This risk tolerance category determines the levels of controls placed over the Library’s items. Manuscripts usually consist of unbound sheets of paper, such as letters. Because these sheets can be easily lost or misplaced and because it is seldom cost-efficient to institute item-level bibliographic and inventory control over manuscript leaves, physical controls are put in place to compensate for this situation. Such controls must be strong in areas where the items are likely to become lost, stolen, or damaged, such as in the reading room. Additional security personnel may be required to monitor researchers’ actions, and researchers’ activities may be limited; for example, they may not be allowed to bring personal items into the reading room. These are difficult trade-offs for both library staff and researchers. Libraries that require their readers to modify their behavior to protect the collections must make it clear to their patrons why the measures are deemed necessary.5

The Library of Congress, as a library of last resort that serves primarily the research needs of Congress, has a low tolerance of risk for monographs and manuscripts. In the past decade, the Library has greatly enhanced security and restricted access to its general-collections stacks. But not all libraries have closed stacks, even if it places their collections at some risk. In some cases, the measures of protection afforded by physical security are provided in other ways. College libraries, for example, usually have open access to their stacks and so must institute policies and procedures that mitigate the havoc that can result when students pull books from the shelves and incorrectly reshelve them, or take them to the dormitory without checking them out. College library managers may accept the risk to their collections when those controls fail occasionally, because it is worth it to meet student needs.

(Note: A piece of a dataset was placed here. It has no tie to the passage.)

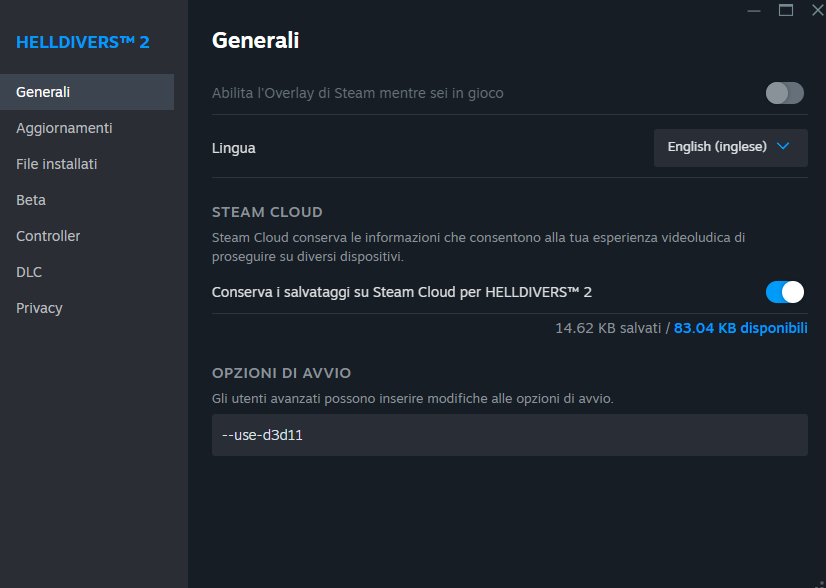Open Controller settings tab
This screenshot has width=826, height=588.
(48, 236)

To provide examples of how control environments differ among different collection formats at the Library, Table 2 on pp. 14-15 compares and contrasts the principal safeguarding controls of three types of collections: monographs, manuscripts, and prints and photographs.

Controls vary with the format of the material, because each format resides in a different environment and is subject to different types of handling. These differences are apparent in the physical control risk category. If lost or stolen, some monographs can be readily replaced, while others cannot. These differences affect the amount of risk to the assets that management is willing to tolerate. Management has less risk tolerance for items of considerable value that cannot be replaced than for those items that can be bought in the marketplace.

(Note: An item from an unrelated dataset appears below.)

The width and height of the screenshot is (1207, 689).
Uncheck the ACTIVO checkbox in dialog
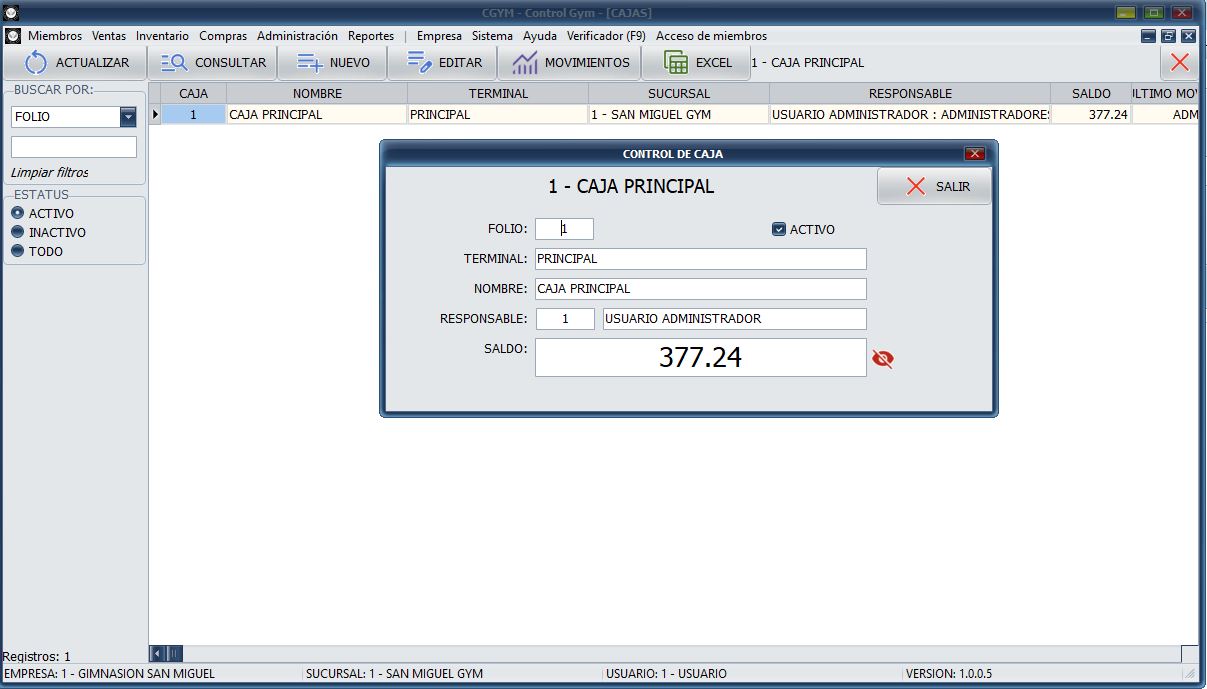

Table 2. Key safeguarding controls in three collections

1. Bibliographic Risk

An item may not be usable because the user cannot locate a record of its existence, by title, author or subject.

Monographs Manuscripts Prints and Photographs
Bibliographic records are kept in an electronic database. System backups are performed regularly. Bibliographic records may be maintained at a group or collection level, in a system where backups are performed regularly. Similar control as manuscripts.
2. Inventory Risk

Items cannot be located because their location is not recorded.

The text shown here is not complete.